Brian felt a brief flash of jealousy for this creature being completely oblivious to the ruckus that had dislodged him from his not-so-eternal slumber. Stitches coughed, and his attention snapped back to her. “Ah. Well. Seeing as we’re kind of responsible for the whole raising the dead and all, and also the whole digging up your grave thing- sorry about that- I guess, you could come stay with us? If you’d like too.”

He considered it. Really, what choice did he have? It was clear that even if he crawled back into his coffin and asked them just to bury him again, he was still and would from this point on forever be a member of the living dead. And while sleep sounded very nice, he didn’t fancy he could keep snoozing through an eternity of nothing. He rolled his shoulders in a shrug.

“Sure.”

Stitches beamed. “Cool! I’m Vicky, by the way. This is Amira, that’s Polly, to your right is Scott, and behind you is Damien. Speaking of, could someone go wake him up and tell him we’re gonna bail?”

“Oh! Me! I will!” Scott was off with a bounding leap. Brian almost envied his seemingly bottomless enthusiasm. The girl who had now introduced herself as Vicky stepped up to him and reached for his hand. She barely came up to his chest, but she still moved like she wanted to be extra gentle, just to be sure, and her smile was reassuring. It was kind of touching. All things considered, Brian couldn’t really find it in himself to have any hard feelings. It was an accident, after all, and maybe he could get used to being alive again.

“That doesn’t look like the ultimate party animal, Jared the Beheader, who’s parties were so legendary people would literally lose their heads to attend. Who is this noob?”

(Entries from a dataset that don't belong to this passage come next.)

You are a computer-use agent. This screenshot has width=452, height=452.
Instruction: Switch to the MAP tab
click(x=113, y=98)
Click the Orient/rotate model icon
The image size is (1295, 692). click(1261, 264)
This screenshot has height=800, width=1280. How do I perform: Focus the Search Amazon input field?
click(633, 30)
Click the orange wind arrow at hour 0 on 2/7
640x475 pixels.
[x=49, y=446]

Brian found in that moment that even his startle reflex was slow. Mostly, he froze, which didn’t look like anything outwardly happening. He turned slowly and sure enough the new voice that had spoken right behind his shoulder belonged to the roused demon boy. He leaned in, headless of personal space. It might have been a more effective intimidation tactic if he were taller. Brian amended his first mental inventory from horns, plural, to horn, singular; the right-side one looked as if it had been snapped off.

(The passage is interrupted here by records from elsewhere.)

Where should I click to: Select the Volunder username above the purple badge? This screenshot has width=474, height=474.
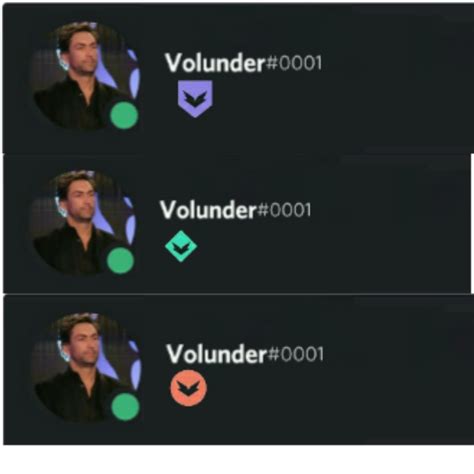click(x=215, y=63)
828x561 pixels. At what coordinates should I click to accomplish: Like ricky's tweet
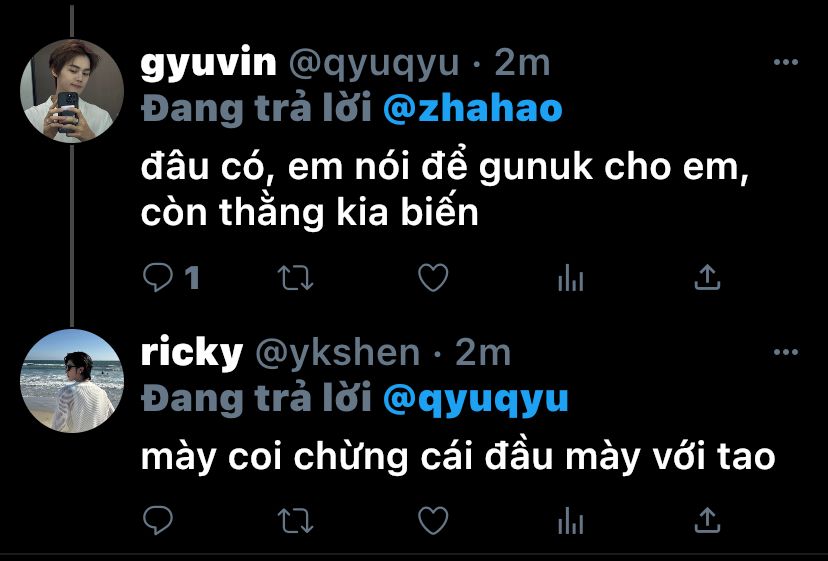[x=433, y=520]
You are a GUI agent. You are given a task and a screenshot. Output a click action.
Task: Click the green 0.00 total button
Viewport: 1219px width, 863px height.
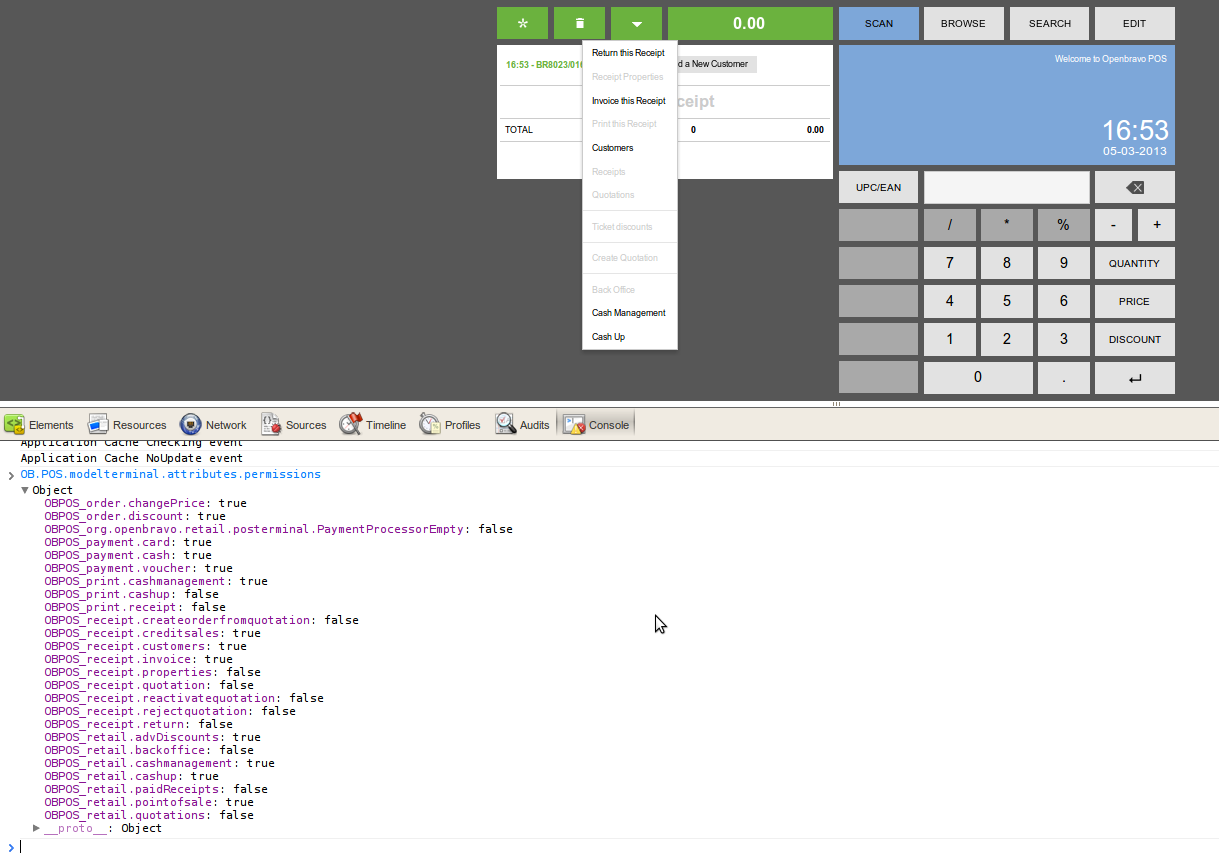click(749, 24)
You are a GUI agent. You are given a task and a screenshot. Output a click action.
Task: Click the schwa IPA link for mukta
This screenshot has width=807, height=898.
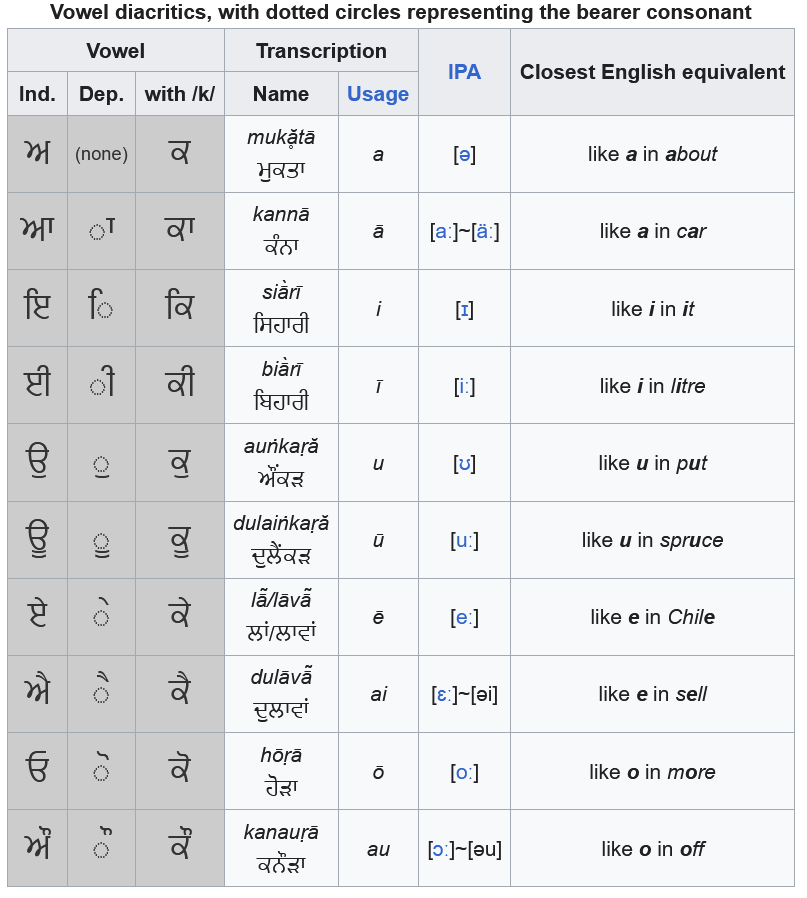(464, 154)
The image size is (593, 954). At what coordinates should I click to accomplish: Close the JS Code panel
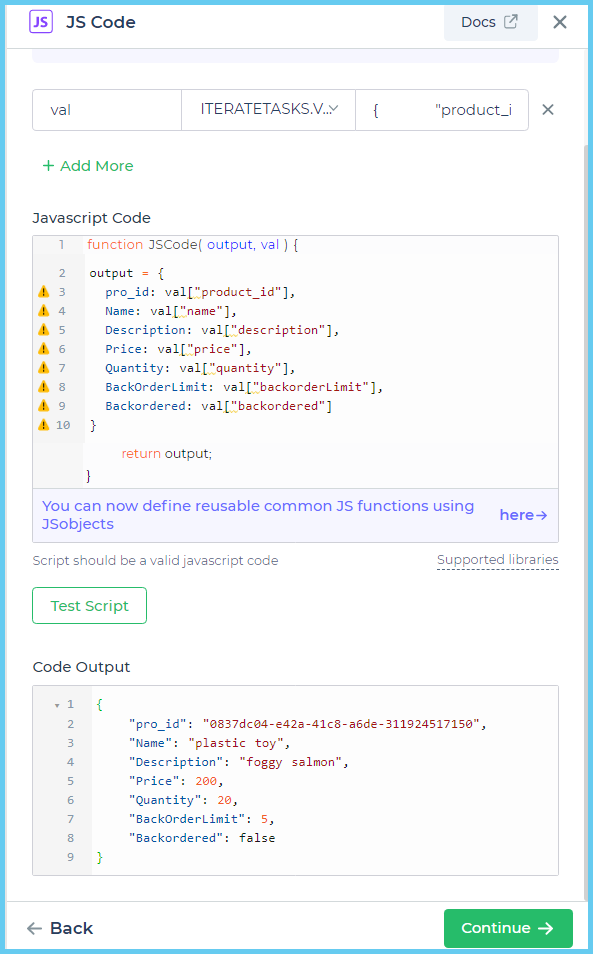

“This here,” Amira said as she slipped between the two, chin up and chest out, “is the newest, coolest, chillest dude on the block. And his name issssuuuuuuh...” She looked up.

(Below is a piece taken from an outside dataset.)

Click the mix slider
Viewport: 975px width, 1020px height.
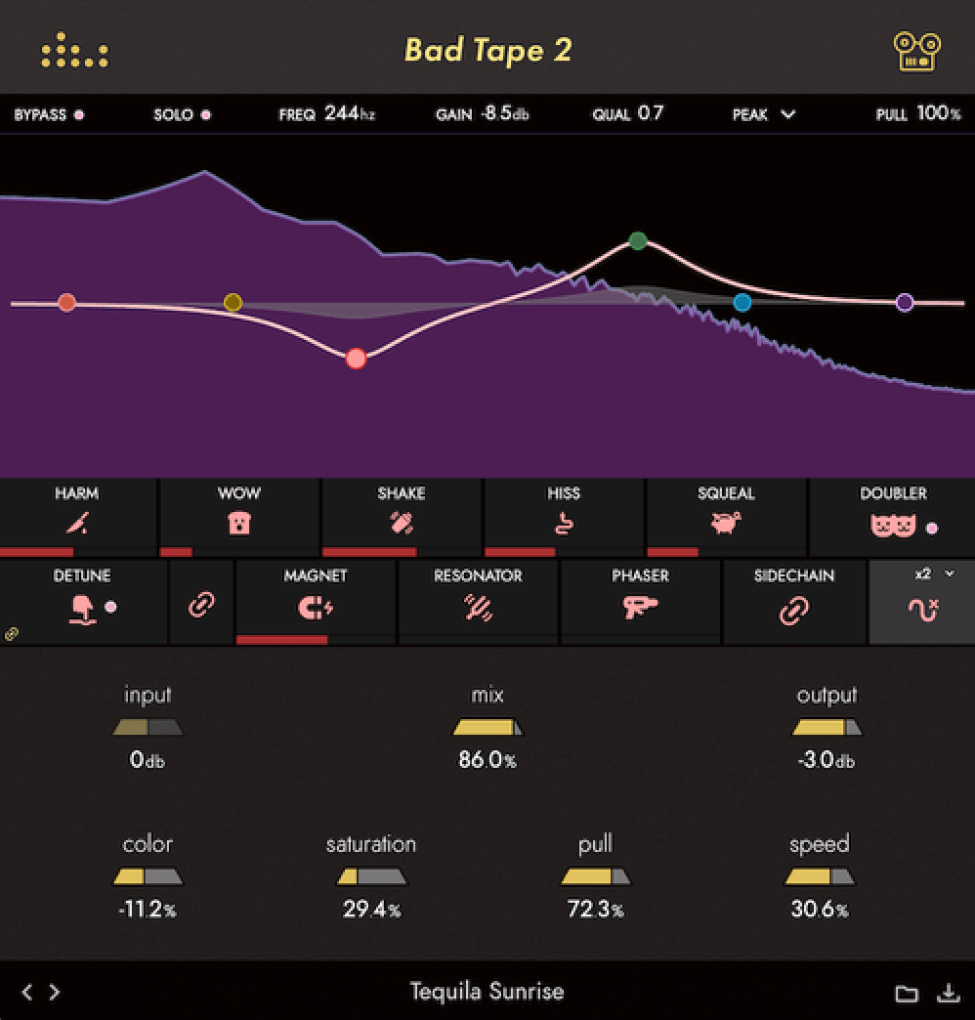(x=487, y=727)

“Brian,” he supplied the word like it had never been lost. He could remember nothing before this night, but the name was right, and he knew that with a certainty of conviction that surprised him.  

The demon scoffed. “What kind of lame ass name is Brian ?”

“No more lame... than Damien... I’d imagine.”

He watched as the demon bristled, pupils narrowing to slits, and lip curling back over a fang.  He had a suspicion that naming Damien before he’d actually given it had put him off, but it seemed he was smart enough to figure out one of the others had told Brian before he rejoined the group.  Brian held steady, not breaking eye contact with the attempted stare down. A handful of silent seconds passed, before Damien broke it first with a “Tssh. Whatever. Don’t fuck around with a prince of hell, or I’ll give you a matching hole on the other side of your face, rotbreath.”  Hole?  Huh...

And with that Damien shoved past them, bumping Amira into Brian along the way. He caught and steadied her back onto her feet.

“Well, he seems... charming.”

“Oh don’t mind Damian, he’s just gotta go through the territorial threat displays first. There’s a sweet core under all the prickles, threats of violence, and gasoline. Very, very deep under.”  Vicky patted his chest. “Let’s go! Amira and I share a dorm on campus. You can crash there while we get everything sorted out.”

“Sounds good... to me.”  And he allowed his new monster acquaintances to lead him out of the graveyard and into the city of Monsteropolis.

“HOOOO SHIT guys, I just got the best idea ever!! COMBINATION WELCOME AND SPRING BREAK PARTIES! Two parties at once!  That’s like... at least quadruple the party!”